Ethereum has solidified its position as the preferred destination for crypto investors, outpacing Solana in capital inflows during the recent market rally. Glassnode data reveals the SOL/ETH Hot Capital Ratio — measuring short-term investment flows — plunged to a yearly low of 0.045, marking a 42% decline since April. This metric suggests Ethereum is absorbing the majority of speculative capital entering the altcoin market.

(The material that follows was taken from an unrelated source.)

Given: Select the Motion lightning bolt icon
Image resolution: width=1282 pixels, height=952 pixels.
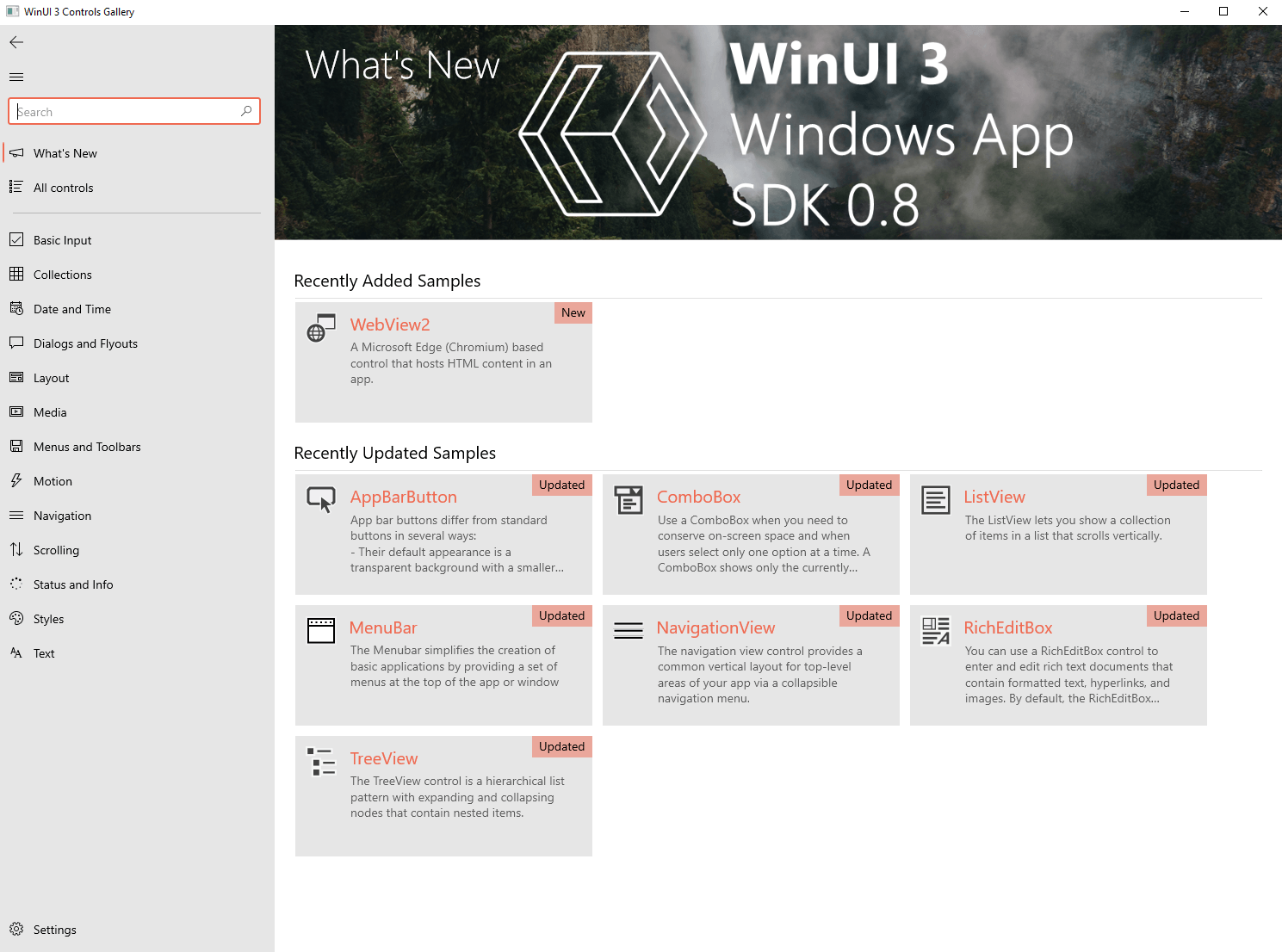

The ETH/BTC trading pair has broken above its 200-day exponential moving average for the first time in two years, while Ethereum futures open interest reached a record 【$58 billion】. Notably, ETH's share of total derivatives market activity climbed to 34.8% as Bitcoin's dominance slipped from 59.3% to 47.1%. ——This rotation indicates growing institutional confidence in Ethereum's ecosystem——
Unlike previous rallies, the current ETH price movement shows healthier fundamentals with funding rates significantly lower than during March's $4,000 attempt. Analysts attribute this to substantial spot accumulation, including: • 【1.6%】 of total ETH supply purchased by treasury firms since June • Steady inflows into spot ETH ETFs • Declining exchange reserves signaling accumulation
After briefly touching $3,800 this week, Ethereum now faces its ultimate test at the $4,000 resistance level that has capped prices since 2024. Crypto analyst Jelle notes: "The $4K level has been resistance since forever. Once it breaks, I doubt we go back below anytime soon." Market observers highlight three key differences this time: 1. Lower leverage in futures markets 2. Stronger spot buying pressure 3. Improved network fundamentals including record transaction counts
While Solana maintains strong developer activity, Ethereum's capital efficiency metrics tell a compelling story: - ETH futures dominance: 【34.8%】 vs SOL's 【12.3%】 - Weekly institutional inflows: 【$89M】 vs SOL's 【$31M】 - Exchange netflow: 【-42,000 ETH】 withdrawn vs SOL's 【+580,000】 deposited
As the market prepares for potential ETH price discovery, all eyes remain on whether $4,000 will become support rather than resistance. The combination of technical strength, spot demand, and favorable capital flows suggests this rally may have staying power unlike previous attempts.